_読解用の抜粋_:
===============

船乗りジラード
日本ではあまり有名でありませんが、アメリカ建国時のスーパーヒーロー、スティーブン・ジラードもフリーメーソンでした。
彼は、フランス人でアメリカ歴代資産家のなかでJ・P・モルガンやデュポンをしのぐ富豪で、第二次英米戦争で資金不足のアメリカ公債は暴落し、アメリカの軍隊は苦戦を強いられていましたが、破産しかかったアメリカ政府の戦時公債を全て一人で買取り、アメリカを救った人物です。分かりやすくいえば、国家の軍事予算をひとりの富豪が買い取ってしまったわけです。
彼は、1778 年にサウス・カロライナ州チャールストンの 「ユニオン・ロッジ」 でフリーメーソンに加入し、 「ジラード・チャリティ基金」 を設けたり、貧しい孤児の為に、フィラデルフィアにジラード大学を設立しました。
ジラードは、1750 年にフランスのボルドーの近くに生まれ、8 歳で右目を失明し、そのハンディキャップの為に、人の心を深く読む事を学びました。
母が幼い頃に死んでしまい、継母のイジメに耐え切れなかったので、父の後を継いで、船乗りに成ることを決意し、ジラードは、やがて船長になると、カリブ海域であるアメリカ東海岸の、西インド貿易を関わり、1774 年にニューヨークに着きましたが、時まさにアメリカがイギリスに楯ついて独立革命に入ろうとしている時代でありました。
アメリカ独立革命時代に
前年の1773 年はボストン茶会事件が起こった年で、彼がアメリカに上陸した翌年の1775 年4 月19 日に、アメリカ独立戦争の火蓋が切られ、6 月15 日にはジョージ・ワシントンが植民地総司令官に任命され、本格的な戦闘に突入してゆきました。
その頃、新国家の建国を唱える民衆の指導者であったベンジャミン・フランクリンに刺激を受けたイギリス人のトマス・ペインがアメリカに渡り、 「コモン・センス(常識)」というパンフレットを出版し、雄弁な言葉で独立宣言の必要性と新しい共和国の建国を提言すると、それまで静観していた人達の間にも、独立の気運が広がってゆきました。
さらに、イギリスと敵対していたフランスのルイ16 世が、アメリカの植民地軍への軍需品の援助を命じて、イギリスに対する戦意はいやがうえにも高揚してゆきました。
1776 年6 月7 日には、のちに南北戦争で南軍を率いるリー将軍の一族である、リチャード・ヘンリー・リーが独立を提唱し、ジョン・アダムズ(後の第二代大統領)、トマス・ジェファーソン(後の第三代大統領)ら5 人の独立宣言起草委員が任命され、ついに7月4 日にデラウエア河畔のペンシルヴァニア南東部フィラデルフィアにて、独立宣言が出され、アメリカが建国されました。

===============

(データセットの項目)
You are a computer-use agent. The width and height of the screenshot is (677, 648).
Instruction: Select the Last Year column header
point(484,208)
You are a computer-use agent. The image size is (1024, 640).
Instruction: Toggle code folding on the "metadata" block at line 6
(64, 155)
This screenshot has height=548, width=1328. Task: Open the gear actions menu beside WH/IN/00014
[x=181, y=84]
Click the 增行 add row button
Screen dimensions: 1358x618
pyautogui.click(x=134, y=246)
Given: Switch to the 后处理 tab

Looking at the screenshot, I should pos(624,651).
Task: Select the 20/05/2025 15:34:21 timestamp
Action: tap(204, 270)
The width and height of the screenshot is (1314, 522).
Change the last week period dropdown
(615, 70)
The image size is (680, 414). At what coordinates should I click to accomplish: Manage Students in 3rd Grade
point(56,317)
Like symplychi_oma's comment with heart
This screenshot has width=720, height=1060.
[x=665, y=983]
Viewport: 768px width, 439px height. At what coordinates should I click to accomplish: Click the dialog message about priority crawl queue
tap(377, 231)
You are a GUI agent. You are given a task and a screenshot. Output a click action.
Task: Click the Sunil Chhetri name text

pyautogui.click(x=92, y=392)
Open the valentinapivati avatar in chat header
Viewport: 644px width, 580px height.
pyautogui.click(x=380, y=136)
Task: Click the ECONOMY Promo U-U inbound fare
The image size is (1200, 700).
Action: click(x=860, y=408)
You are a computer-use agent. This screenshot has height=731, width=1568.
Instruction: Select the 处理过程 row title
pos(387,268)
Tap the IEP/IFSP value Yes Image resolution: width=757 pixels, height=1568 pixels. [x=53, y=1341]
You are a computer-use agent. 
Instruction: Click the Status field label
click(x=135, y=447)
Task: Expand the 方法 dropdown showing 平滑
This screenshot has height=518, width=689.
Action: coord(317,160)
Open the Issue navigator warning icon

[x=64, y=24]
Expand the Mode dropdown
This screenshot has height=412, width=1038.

===============

_資料を読み解く_:
1. ジラードに関する文章のうち、「彼は、1778 年にサウス・カロライナ州チャールストンの 「ユニオン・ロッジ」」から「の気運が広がってゆきました。」までを、両端の語句も含めて一字一句そのまま書き出しなさい。
2. ジラードに関する文章に出てくる西暦の年を、重複を除いて出てくる順にすべて挙げなさい。
3. ジラードに関する文章を、最後の文に続く部分から書き進めなさい。
項目は参照しなくてよい。

_番号別の解答_:
1.
彼は、1778 年にサウス・カロライナ州チャールストンの 「ユニオン・ロッジ」 でフリーメーソンに加入し、 「ジラード・チャリティ基金」 を設けたり、貧しい孤児の為に、フィラデルフィアにジラード大学を設立しました。
ジラードは、1750 年にフランスのボルドーの近くに生まれ、8 歳で右目を失明し、そのハンディキャップの為に、人の心を深く読む事を学びました。
母が幼い頃に死んでしまい、継母のイジメに耐え切れなかったので、父の後を継いで、船乗りに成ることを決意し、ジラードは、やがて船長になると、カリブ海域であるアメリカ東海岸の、西インド貿易を関わり、1774 年にニューヨークに着きましたが、時まさにアメリカがイギリスに楯ついて独立革命に入ろうとしている時代でありました。
アメリカ独立革命時代に
前年の1773 年はボストン茶会事件が起こった年で、彼がアメリカに上陸した翌年の1775 年4 月19 日に、アメリカ独立戦争の火蓋が切られ、6 月15 日にはジョージ・ワシントンが植民地総司令官に任命され、本格的な戦闘に突入してゆきました。
その頃、新国家の建国を唱える民衆の指導者であったベンジャミン・フランクリンに刺激を受けたイギリス人のトマス・ペインがアメリカに渡り、 「コモン・センス(常識)」というパンフレットを出版し、雄弁な言葉で独立宣言の必要性と新しい共和国の建国を提言すると、それまで静観していた人達の間にも、独立の気運が広がってゆきました。

2. 1778年、1750年、1774年、1773年、1775年、1776年

3.
翌年には、フランスのラファイエット侯爵が義勇軍を組織し、植民地アメリカ軍の応援に駆けつけ、イギリスは大敗を喫したものの戦いは続き、1778 年にフランスが北米の独立を承認すると、イギリスとフランスの海軍が新たな戦闘に突入します。
死の商人デュポン
この年、フランスの大蔵大臣ジャック・ネッケルが、追放されていた経済学者ピエール・デュポンを復帰させ、要職につけ、アメリカの死の商人デュポンを生み出すことになりました。
当時、ヨーロッパでは1779 年にスペインがイギリスに宣戦布告、80 年にはハプスブルグ家のマリアテレジアが死去するという混乱の時代であったため、新大陸の人々はアメリカの独立を確かなものにするために、ヨーロッパに頼らず、軍事財政の困難を解決するために、フィラデルフィアの裕福な90 人の商人たちがペンシルヴァニア銀行を設立しました。
1781 年10 月19 日、チャールズ・コーンウォリス率いるイギリス軍がヨークタウンで、ワシントン将軍のアメリカ・フランス連合軍に破れ、名実ともに独立戦争は終結し、1789年4 月30 日、ジョージ・ワシントンが、ニューヨーク市で初代大統領に就任しました。
1781 年12 月31 日に、初代財務長官ハミルトンがフィラデルフィアの大富豪ロバート・モリスが手を組み、アメリカ国家最初の銀行として北米銀行の設立を議会で承認させ、初代頭取にはトマス・ウィリングが就任しました。
合衆国銀行The Bank of United States(通称ファースト・バンク)
しかしながら、1789 年7 月14 日にアメリカが頼みとする盟友国フランスで、バスティーユ要塞が襲撃され、フランス革命が勃発し、安閑としていられないアメリカは、1790年にフィラデルフィアをアメリカの首都に定めると、これまでの北米銀行ではなく、公式の予算を扱う国立銀行を設立することを議会で決め、91 年に「営業許可期限20 年」という条件付で、合衆国銀行The Bank of United States(通称ファースト・バンク)が誕生しました。
ジラードは、雑貨と酒の貿易商人として大いなる成功を収めていましたが、フィラデルフィアで黄熱病が発生しても、富豪の身でありながら、黙々と荷車を押して病人を病院に運び続け、多くの人々に感謝されました。
第二代大統領に就任したジョン・アダムズは、97 年11 月1 日に現在のワシントンDCに移って執務を開始し、1800 年に首府を正式にフィラデルフィアからワシントンDC に移しました。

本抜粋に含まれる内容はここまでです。